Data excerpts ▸
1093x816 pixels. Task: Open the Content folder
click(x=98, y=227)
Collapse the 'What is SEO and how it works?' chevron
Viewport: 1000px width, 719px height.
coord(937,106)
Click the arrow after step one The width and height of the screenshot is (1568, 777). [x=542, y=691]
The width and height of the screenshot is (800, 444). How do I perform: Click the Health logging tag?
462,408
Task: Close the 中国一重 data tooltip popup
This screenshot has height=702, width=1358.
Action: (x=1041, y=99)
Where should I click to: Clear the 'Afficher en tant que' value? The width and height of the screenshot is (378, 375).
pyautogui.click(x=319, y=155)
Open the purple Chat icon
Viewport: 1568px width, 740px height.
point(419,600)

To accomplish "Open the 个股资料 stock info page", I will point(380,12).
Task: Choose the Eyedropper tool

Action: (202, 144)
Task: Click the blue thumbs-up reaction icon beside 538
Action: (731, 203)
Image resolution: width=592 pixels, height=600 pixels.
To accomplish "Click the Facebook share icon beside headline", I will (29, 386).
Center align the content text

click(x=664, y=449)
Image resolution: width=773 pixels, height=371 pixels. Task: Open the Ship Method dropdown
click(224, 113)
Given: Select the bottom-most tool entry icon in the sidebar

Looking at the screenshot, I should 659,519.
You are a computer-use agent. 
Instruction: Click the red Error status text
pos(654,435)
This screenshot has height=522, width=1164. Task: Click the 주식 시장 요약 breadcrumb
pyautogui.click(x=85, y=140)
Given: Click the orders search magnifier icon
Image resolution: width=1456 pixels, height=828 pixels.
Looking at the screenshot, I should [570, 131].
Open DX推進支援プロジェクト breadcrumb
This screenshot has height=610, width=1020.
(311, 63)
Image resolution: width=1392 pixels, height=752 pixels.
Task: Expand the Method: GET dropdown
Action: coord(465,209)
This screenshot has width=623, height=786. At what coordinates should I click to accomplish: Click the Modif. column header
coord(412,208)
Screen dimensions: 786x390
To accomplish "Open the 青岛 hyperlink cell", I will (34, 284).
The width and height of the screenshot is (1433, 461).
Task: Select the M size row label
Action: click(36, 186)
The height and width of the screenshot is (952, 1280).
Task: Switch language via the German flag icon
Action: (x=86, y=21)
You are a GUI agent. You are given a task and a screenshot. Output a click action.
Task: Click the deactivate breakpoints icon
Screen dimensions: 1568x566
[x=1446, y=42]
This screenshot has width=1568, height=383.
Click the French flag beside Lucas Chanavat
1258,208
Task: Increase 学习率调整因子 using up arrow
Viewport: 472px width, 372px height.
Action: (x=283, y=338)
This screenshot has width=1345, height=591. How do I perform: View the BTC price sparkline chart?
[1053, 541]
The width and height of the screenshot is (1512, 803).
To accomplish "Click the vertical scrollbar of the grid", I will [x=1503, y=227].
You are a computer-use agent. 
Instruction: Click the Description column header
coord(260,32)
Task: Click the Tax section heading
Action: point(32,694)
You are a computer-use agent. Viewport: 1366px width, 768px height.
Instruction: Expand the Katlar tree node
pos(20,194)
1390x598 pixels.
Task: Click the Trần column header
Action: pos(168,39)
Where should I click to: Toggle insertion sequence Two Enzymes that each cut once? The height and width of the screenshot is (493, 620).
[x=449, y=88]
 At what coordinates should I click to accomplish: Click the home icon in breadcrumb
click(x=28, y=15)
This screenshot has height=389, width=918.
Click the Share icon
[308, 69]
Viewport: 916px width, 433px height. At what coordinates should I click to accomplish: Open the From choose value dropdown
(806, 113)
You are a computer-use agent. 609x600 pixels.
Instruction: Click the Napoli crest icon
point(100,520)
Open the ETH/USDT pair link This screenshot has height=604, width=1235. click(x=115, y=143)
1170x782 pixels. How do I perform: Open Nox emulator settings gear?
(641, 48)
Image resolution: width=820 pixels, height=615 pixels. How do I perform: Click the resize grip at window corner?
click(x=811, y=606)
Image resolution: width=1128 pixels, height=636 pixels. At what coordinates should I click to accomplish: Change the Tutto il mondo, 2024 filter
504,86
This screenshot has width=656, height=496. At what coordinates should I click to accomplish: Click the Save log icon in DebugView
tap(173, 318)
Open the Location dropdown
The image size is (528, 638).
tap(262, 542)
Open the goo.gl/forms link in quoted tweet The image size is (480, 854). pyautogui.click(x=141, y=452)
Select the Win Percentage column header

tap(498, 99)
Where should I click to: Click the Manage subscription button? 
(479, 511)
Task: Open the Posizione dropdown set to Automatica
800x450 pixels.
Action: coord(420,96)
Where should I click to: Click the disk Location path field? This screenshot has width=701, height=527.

Problem details ▸
Return the lines above that include the string "computer".

Response box ▸
You are a computer-use agent. 
You are a computer-use agent. 
You are a computer-use agent. Viewport: 1366px width, 768px height.
You are a computer-use agent. 609x600 pixels.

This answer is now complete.